Para el jefe comunal capitalino, el agente de la Unidad Contra Delitos Económicos y Anticorrupción habría incurrido en las causales contempladas en los artículos 54 y 57, inciso b del Código Procesal Penal, el primero referente a la correcta aplicación de la ley y el segundo las circunstancias específicas que comprometen sus criterios de actuación.

Nenecho señala que el agente fiscal, cuya separación pretende, desde el año 2021 tomó conocimiento de la Nota de la Contraloría del 1 de diciembre de 2020 y proporcionada por la propia Municipalidad e ingresada a través de la mesa de entrada de la Dirección Nacional de Contrataciones Públicas, como expediente Nº 6886. Agregó que la DINCP emitió un “dictamen fulminante y lapidario respecto a que no ha existido ningún hecho punible que haya podido cometer algún funcionario de la Municipalidad de Asunció”.

Del Dictamen Técnico remitido por la Contraloría General de la República, se desprende supuestas irregularidades en los procesos de contratación llevados a cabo por la Municipalidad de Asunción en el periodo de enero a diciembre del 2020 en el marco de la Emergencia Nacional declarada por Pandemia COVID-19 utilizando fondos presupuestarios del objeto de Gasto 831 «Aportes a Entidades con Fines Sociales y al fondo nacional de emergencia».

Se aclara que, los procedimientos licitatorios referidos en el citado informe no se rigen por las reglas y procedimientos establecidos en la Ley 2051/03 De Contrataciones Públicas, teniendo en cuenta que el rubro afectado se halla previsto en el Objeto de Gasto 831 Aportes a entidades con fines sociales y al fondo nacional de emergencia, conforme lo menciona el propio Informe Técnico de Contrataciones DGCCPE N°45/2021”, expuso el dictamen de Contrataciones.

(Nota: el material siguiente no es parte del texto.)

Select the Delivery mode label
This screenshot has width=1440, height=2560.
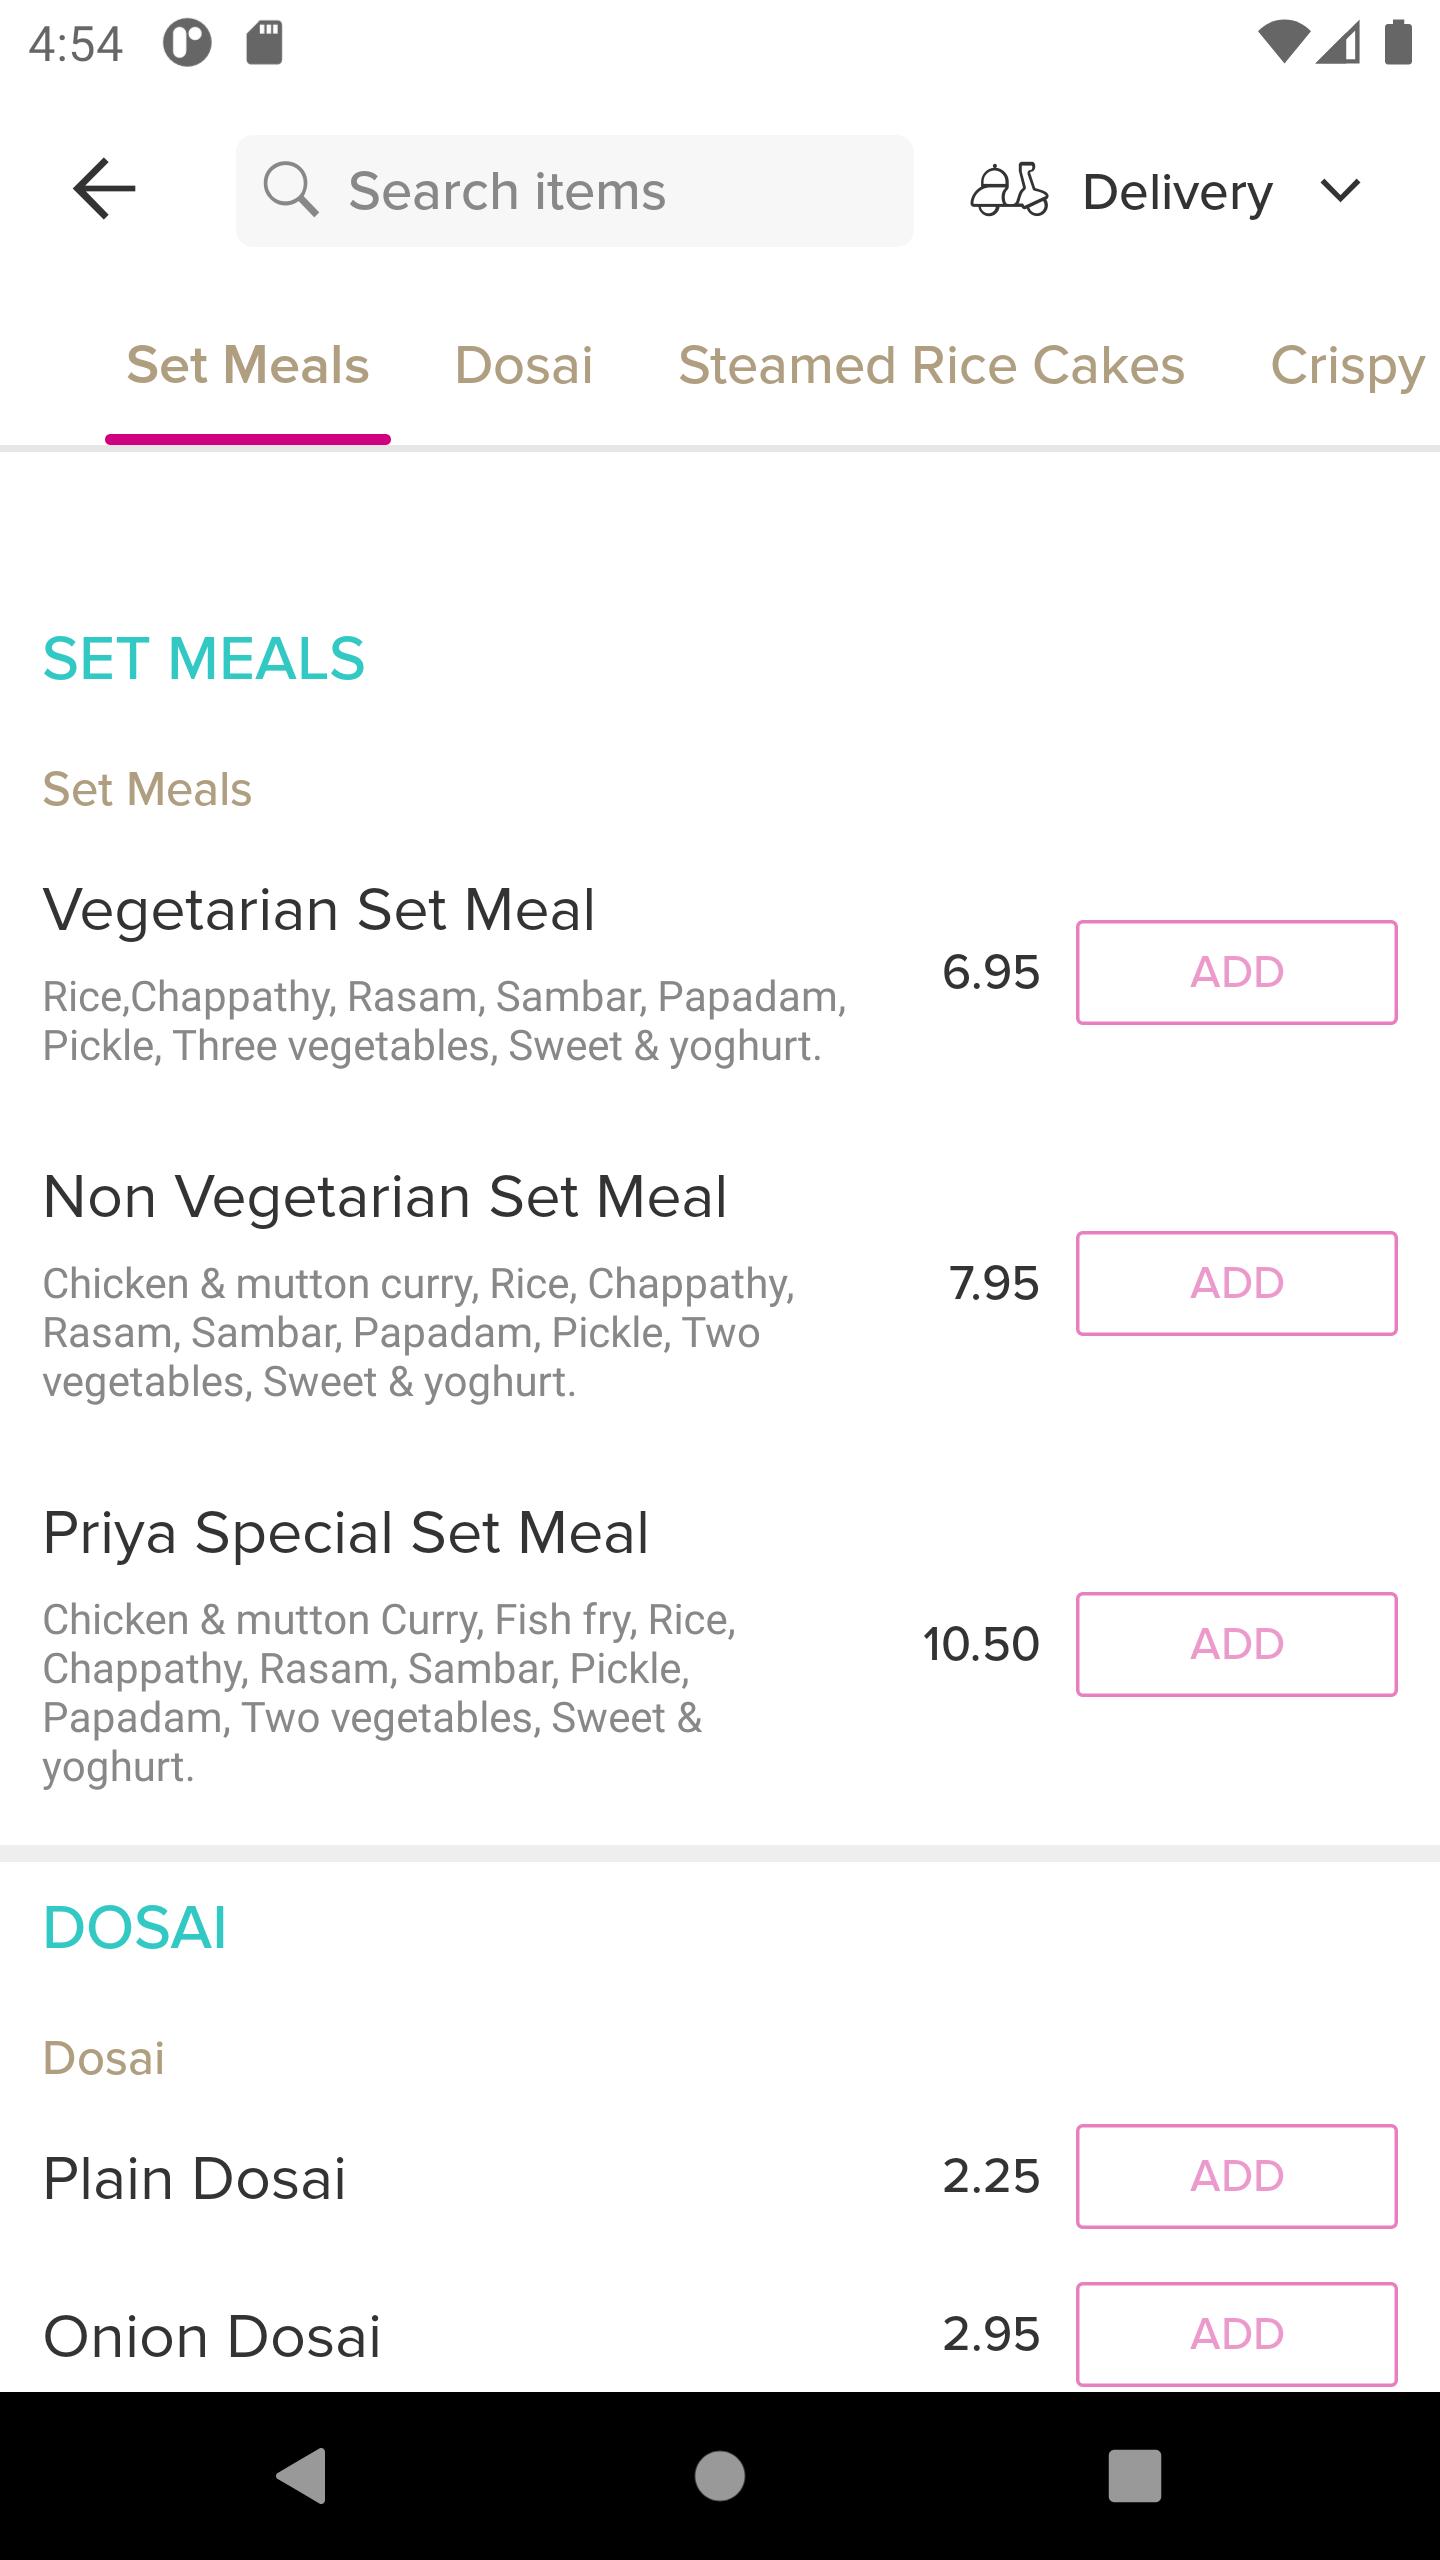[x=1178, y=192]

“Es menester considerar que en las contrataciones excluidas son responsables los titulares de los organismos, entidades y municipalidades, de la aplicación de criterios que garanticen al Estado Paraguayo las mejores condiciones, conforme a los principios señalados en el Artículo 4º de la Ley de Contrataciones.”, afirma

Este informe concluye además que ante la falta de méritos para una investigación de oficio corresponde el cierre del caso.

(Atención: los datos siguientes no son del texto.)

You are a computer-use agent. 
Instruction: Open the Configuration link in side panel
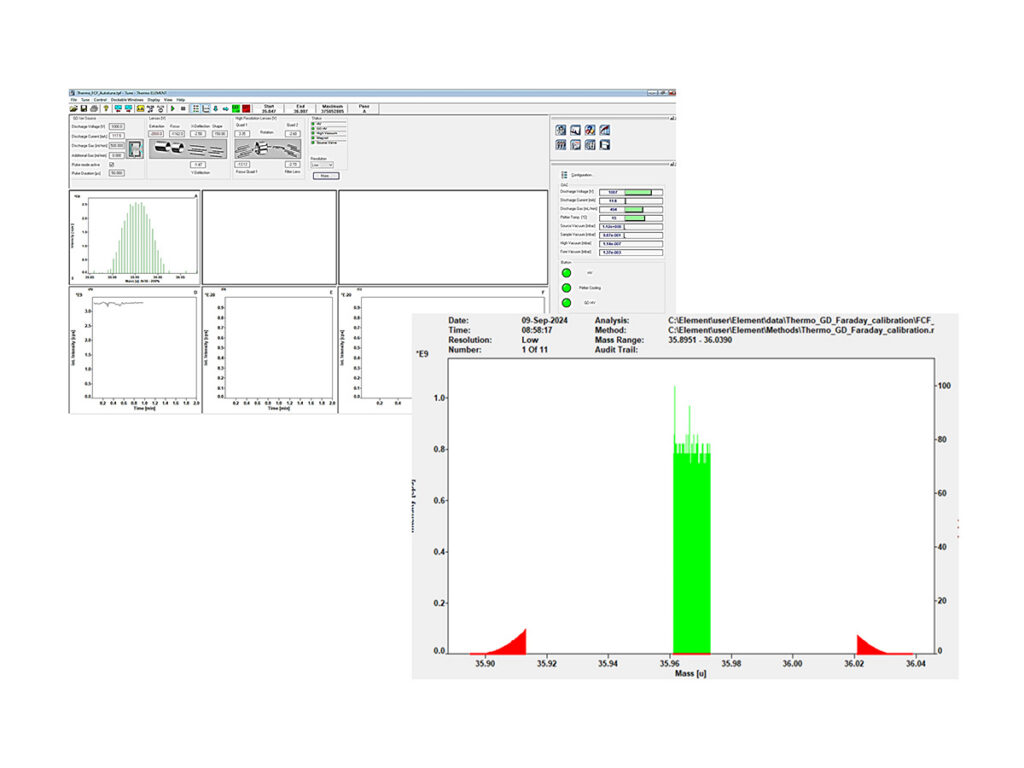click(581, 175)
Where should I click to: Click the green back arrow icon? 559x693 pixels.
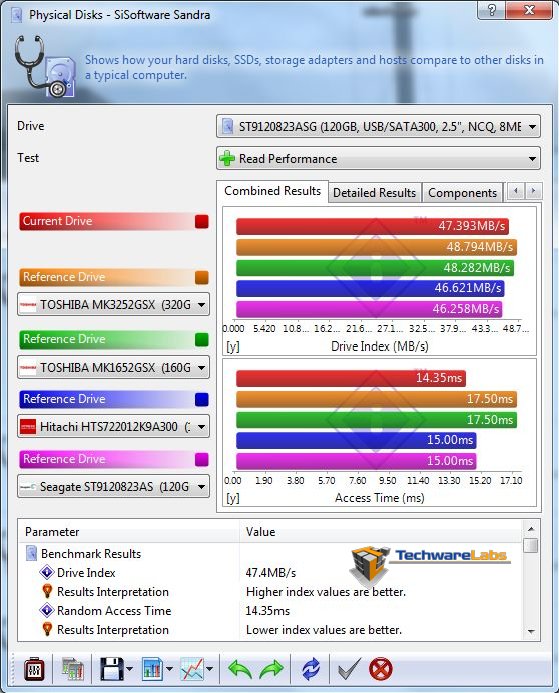240,669
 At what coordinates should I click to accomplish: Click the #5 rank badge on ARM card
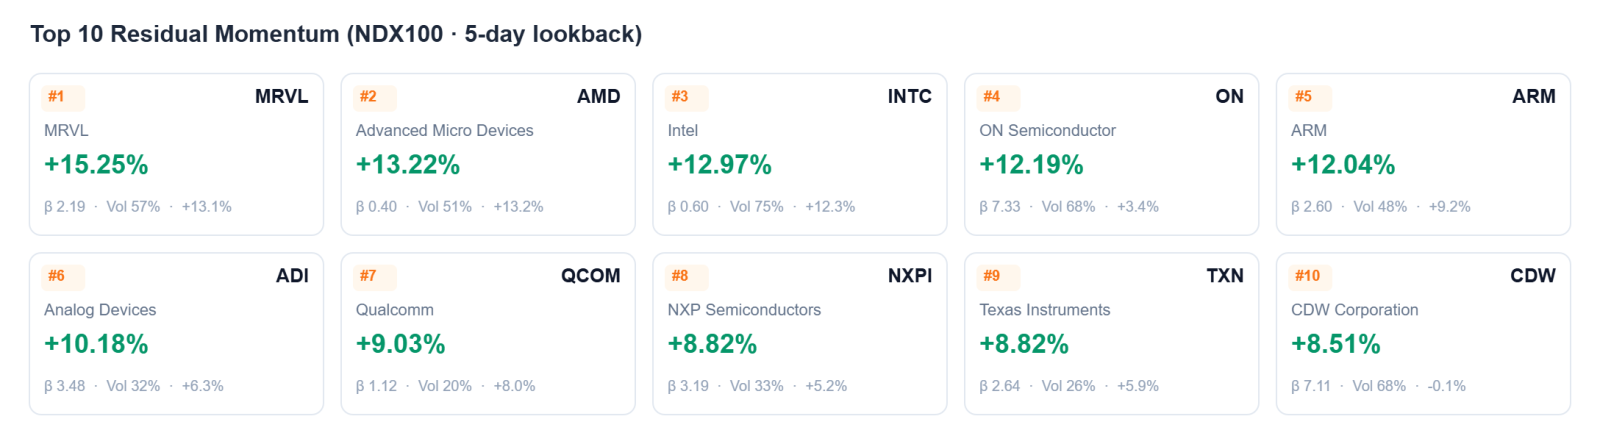coord(1311,97)
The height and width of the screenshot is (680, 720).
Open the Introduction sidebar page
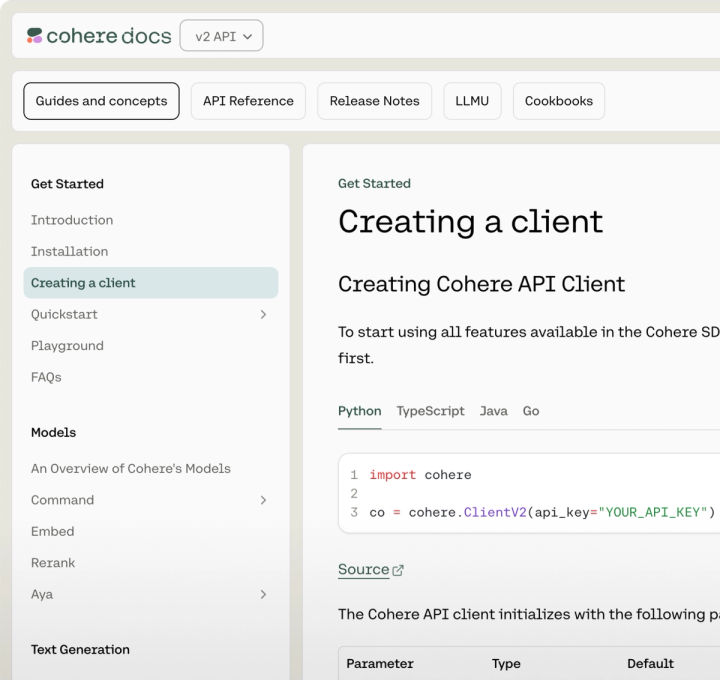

En el escrito se agrega que a más de 3 años de la denuncia y al no emitirse ningún requerimiento al respecto, tampoco acto investigativo alguno, se ven comprometidos los criterios de gestión del fiscal recusado.

Respecto a la desidia y el desinterés latente, se agrega igualmente la conculcación de los Principios de Lealtad y de buena Fe procesal, que dilucida sobre el alcance de la parcialidad de los fiscales en su carácter de parte en el cedimiento de persecución; puesto que el Fiscal por mandato institucional debe averiguar no solo las circunstancias que ven de inculpación, sino también las que sirven de culpación.

“Con la indolencia y la indiferencia hacia sus funciones propias, el Fiscal Corbeta Dinamarca ha quebrantado su función jurídica que es pública y que tiene encomendada, como órgano del Estado que es”, señala el intendente.

A la vista de que el concepto de «dilación indebida es abierto, palpable y determinado, y el retraso se ha producido por desidia, desinterés, pereza y flojedad atribuible exclusivamente al Agente Fiscal Silvio Corbeta Dinamarca; conducta absolutamente injustificada y que se constituye una irregularidad irrazonable en la duración mayor de lo previsible o tolerable; más aun cuando se cuenta con todos los elementos que desvirtúan completamente la continuidad de la investigación”, finaliza el argumento de recusación dirigido al Fiscal General.

La recusación de Nenecho es otra muestra de que los funcionarios públicos sospechados de la posible comisión de hechos punibles, no quieren que sus casos sean investigados por el fiscal Corbeta. Al igual que el intendente de Asunción, el senador Erico Galeano y el intendente de Ciudad del Este, entre otros, intentaron en reiteradas ocasiones apartar de sus causas al referido agente fiscal.

Corbeta, la semana pasada acusó al senador Erico Galeano por lavado de dinero proveniente del narcotráfico y asociación criminal, al vincularlo con la banda liderada por el prófugo Sebastián Marset y Miguel Insfrán, alias Tío Rico.